One main advantage of understanding vertical stretch is simplifying graphing transformations by visualizing the extent functions are stretched along the y-axis.

Periodic Function

A periodic function repeats its values in regular intervals. The sine function, \( y = \sin x \), is periodic with a period of \( 2\pi \). This means the function's wave pattern repeats every \( 2\pi \) units along the x-axis. For the given function \( y = 3 \sin x \):

• The period remains \( 2\pi \), even though the amplitude has changed.
• Key points, such as peaks, troughs, and x-intercepts, repeat every \( 2\pi \).
• To graph more cycles, simply add the period \( 2\pi \) to the x-coordinates of the key points.

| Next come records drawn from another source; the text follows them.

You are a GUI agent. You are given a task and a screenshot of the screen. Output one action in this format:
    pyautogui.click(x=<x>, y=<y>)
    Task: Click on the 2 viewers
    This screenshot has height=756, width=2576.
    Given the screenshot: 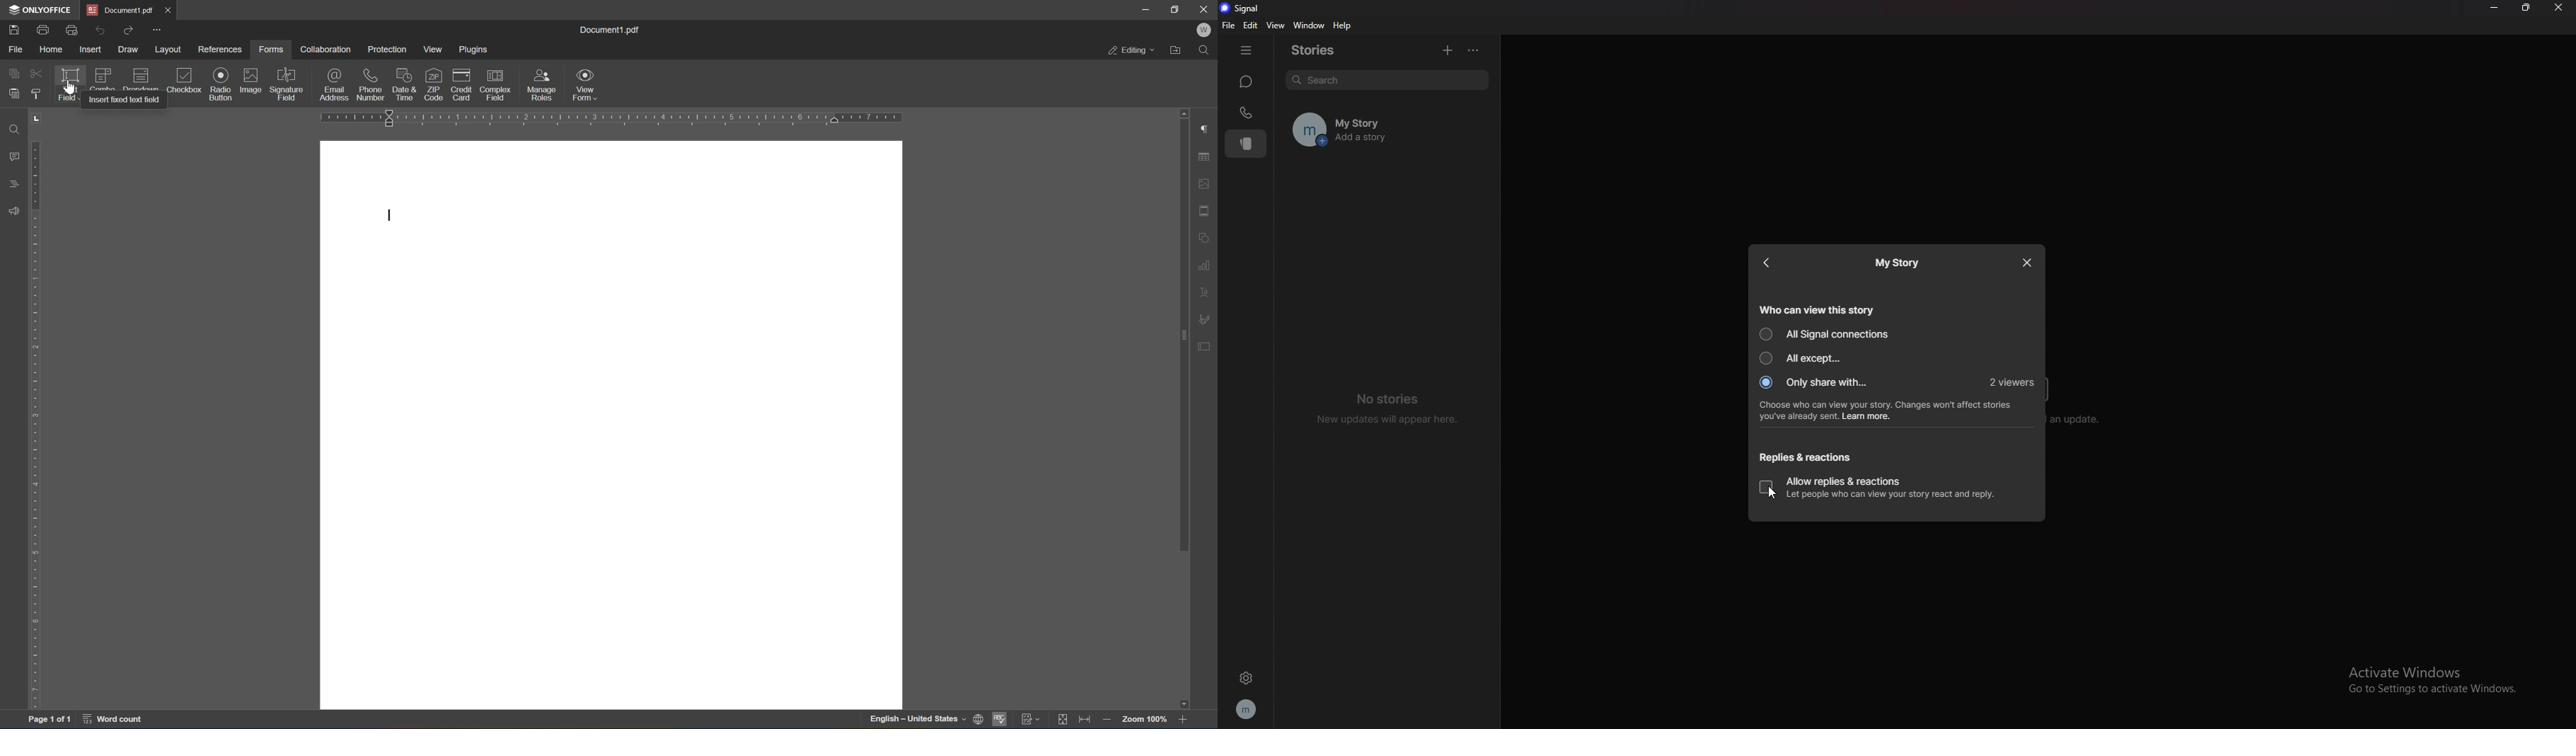 What is the action you would take?
    pyautogui.click(x=2014, y=383)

Understanding periodicity is crucial for predicting the behavior of trigonometric functions over long intervals.

Amplitude

Amplitude refers to the maximum absolute value of a periodic function. For the sine function, it is the distance from the midline (x-axis) to the peak of the wave. In the parent sine function, \( y = \sin x \), the amplitude is 1. However, in the transformed function \( y = 3 \sin x \):

• The amplitude is now 3.
• This change means the graph will reach a maximum value of 3 and a minimum value of -3.
• Amplitude dictates the range of the function, which in this case is \( [-3, 3] \).

Recognizing how the amplitude changes with transformations helps in accurately graphing and interpreting the modified functions.